The subcommittee having considered the subject of this letter, and been informed by the City superintendent that the proposed arrangement between the Railway Company and the Improvement Trust if carried out, would improve the street way at Market Street and would otherwise be for the public convenience and advantage, consent to the proposal for the interest of the City, reserving quod ultra the whole obligations contained in the various agreements between the City and the Company.

The sub committee direct that a Memorandum of Agreement be executed, to be submitted, with a plan, to the Lord Provost’s committee and the Town Council.”

Signed James Falshaw, Lord Provost.

“Edinburgh 29 November 1876 – the Lord Provost’s Committee approve of the foregoing report.”
Signed James Falshaw, Lord Provost.

The Magistrates and Council approved of the foregoing Report and resolved accordingly.

Town Council Minutes
19 December 1876, p136.
The Lord Provost’s Committee submitted draft Agreement between the Town Council, the City Road Trust, the Edinburgh Improvement Trust and the North British Railway Company, regarding the proposed operations at Market Street, and referred to in Act 30 of the Minute of the Council of date 5 December current.

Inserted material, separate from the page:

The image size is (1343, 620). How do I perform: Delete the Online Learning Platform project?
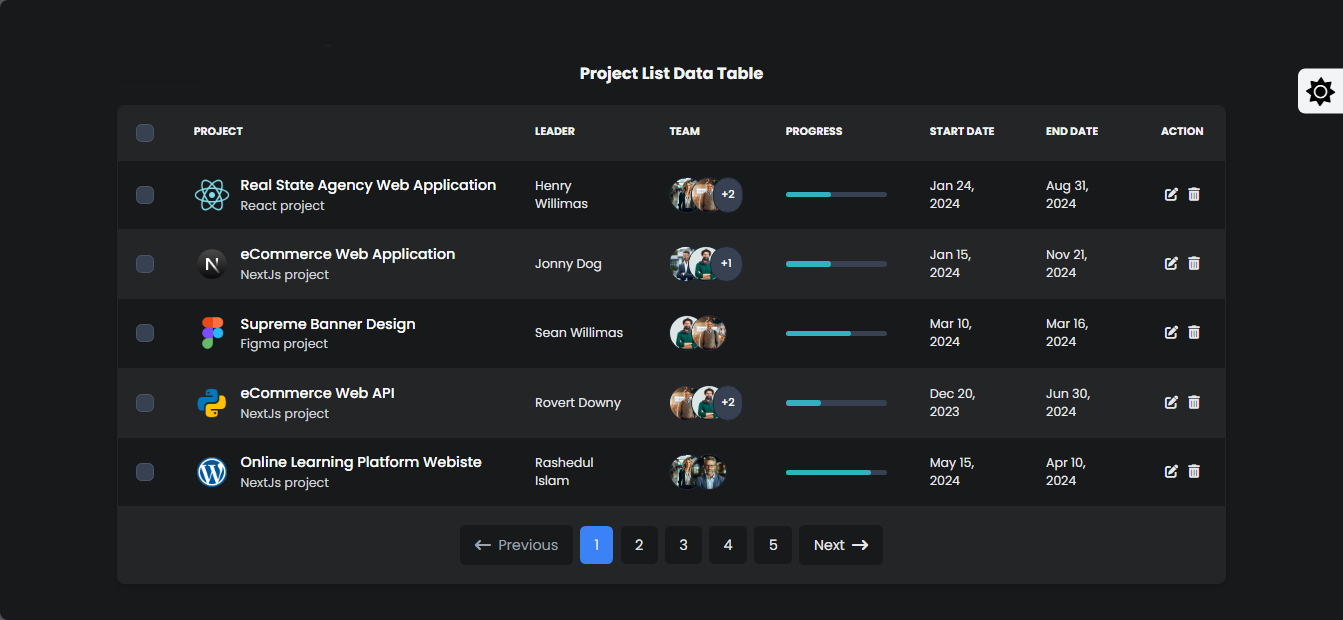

The Lord Provost and the Town Clerk were authorised to sign the Agreement on behalf of the Council after, it had been submitted to the City Agent, who had conducted the proceedings connected with the intended Arbitration regarding the disposal of the property of Ireland’s Woodyard, but which reference was not gone into in consequence of an amicable arrangement having been arrived at between the parties.